義宣とても小田原見物をして初めて触れる上方文化に目を奪われていただけではない。石田三成を通じて秀吉に伊達政宗の不法侵略を訴えていた。

政宗は私闘を禁じた惣無事令を無視し、絶えず隣国を侵犯し二本松の畠山義継を攻め昨年は義宣の弟、芦名盛重を黒川城に攻め落として乗っ取り、さらには政宗の叔母に当たる須賀川の二階堂氏も攻めた。そのほかにも相馬、石川、岩城などとも紛争の絶え間がなく、そのため民百姓は戦乱の度に家を焼かれ田畑を荒らされ難儀している。佐竹父子が政宗を討伐しようと考えたが私兵を動かせないのでこの場を借りて言上するものであると訴えた。そのほかにも水戸の江戸氏や府中の大掾 (だいじょう)氏をはじめとする南部の豪族たちが我々のこの度の陣ぶれにも呼応せず反旗を翻し虎視眈々と領土拡大を狙っていることを訴えた。
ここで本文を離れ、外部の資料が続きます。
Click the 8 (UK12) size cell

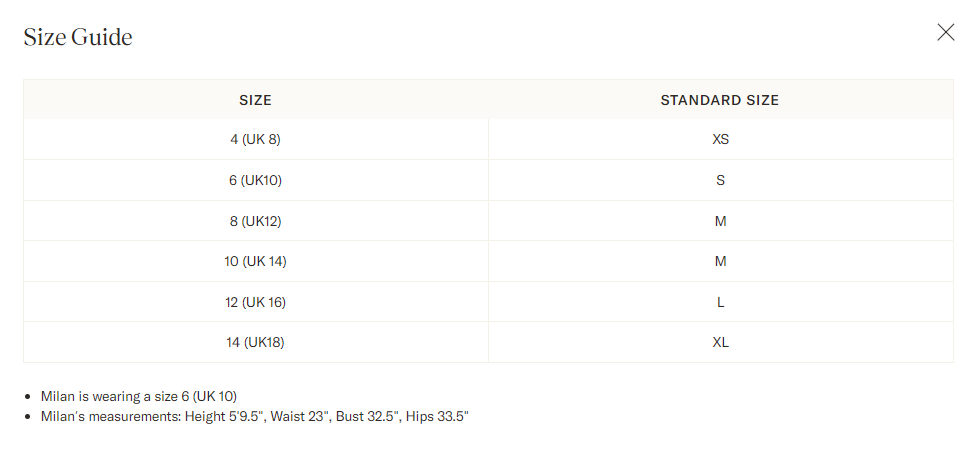[255, 221]
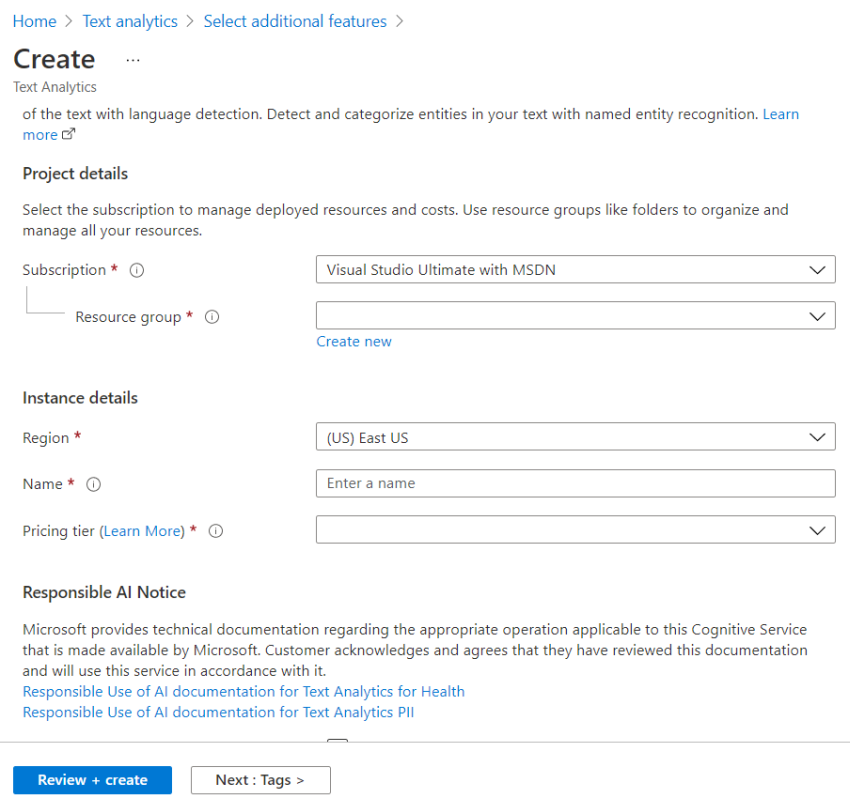
Task: Click the Pricing tier info icon
Action: click(215, 531)
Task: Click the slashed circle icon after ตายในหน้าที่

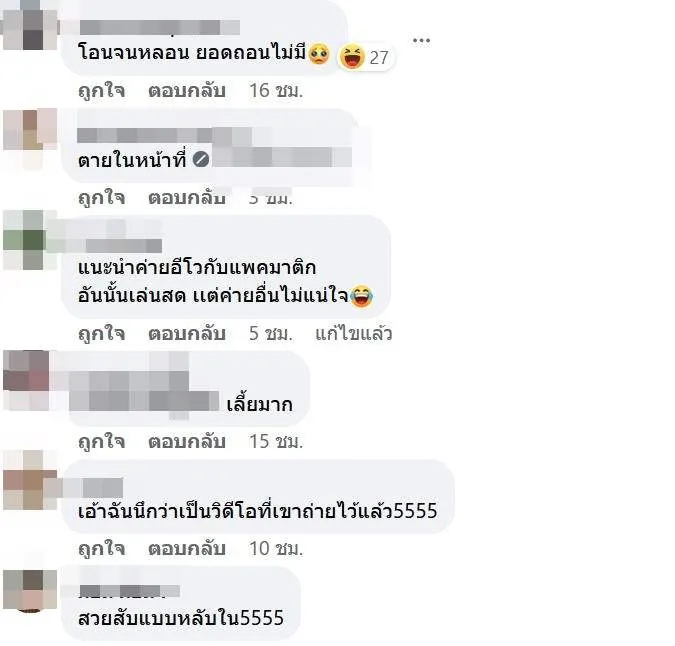Action: coord(201,160)
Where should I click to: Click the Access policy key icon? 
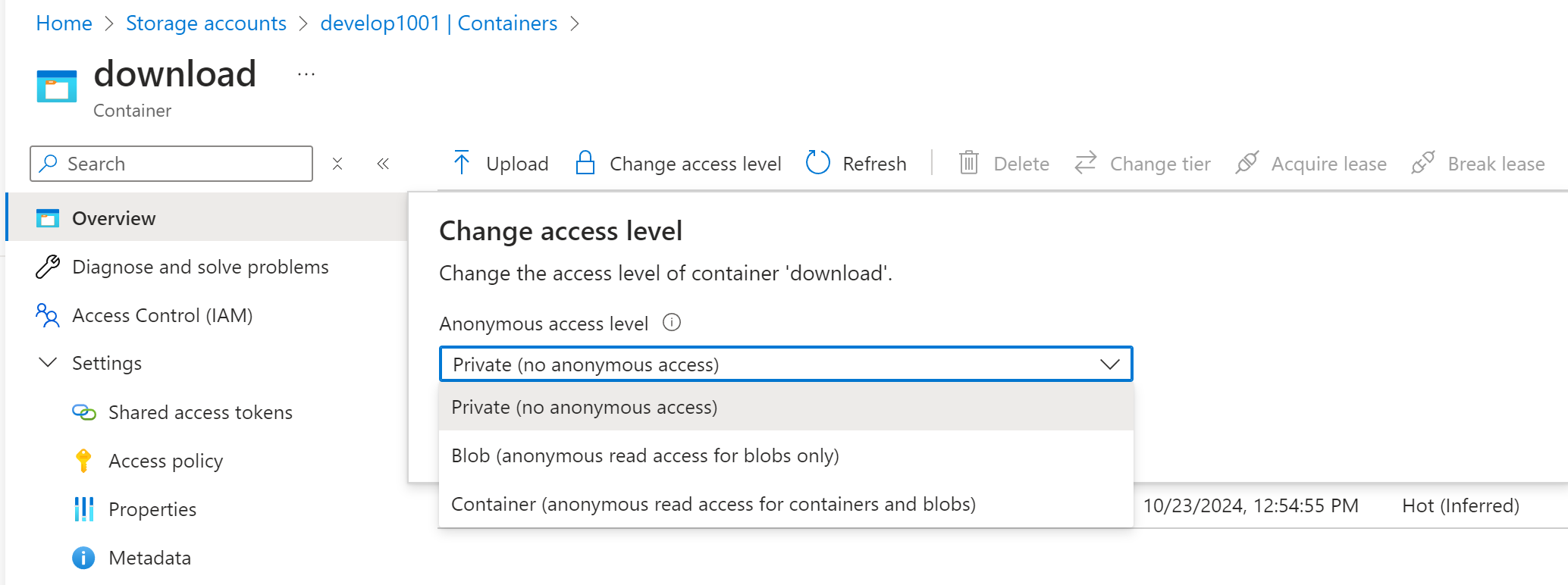83,461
ある時こんな噂が流れ、寄せ手の陣全体が大きくざわめいたことがあった。

その風聞によれば徳川家康と織田信長の次男である織田信雄 (のぶかつ)が城方に通じており時を示し合わせて北条方が九つ全ての城門から一斉に撃って出る。と同時に家康と信雄が寄せ手の陣で呼応するというものであった。

─すわ、六年前の小牧長久手の戦いの再現か─と皆、息を呑んだ。

その戦の役者が今回の噂の役者と全く同じだったからである。先の戦いは秀吉が仕かけた戦だが戦闘だけを見れば秀吉は味方の池田恒興と森長可を失って負け戦だった。しかし秀吉は得意の懐柔策で織田信雄と単独講和を結び信雄の織田後継を諦めさせた。さらに信雄の同盟者である越中の佐々成政を孤立させ遠州の家康と連携させなかったという意味で秀吉の戦略的勝利に終わった。

この如何にもありそうな噂を流したのは北条の忍び集団"風魔"の仕業である。この噂を信じ真面目にどちらに就こうか迷った大名もいたという。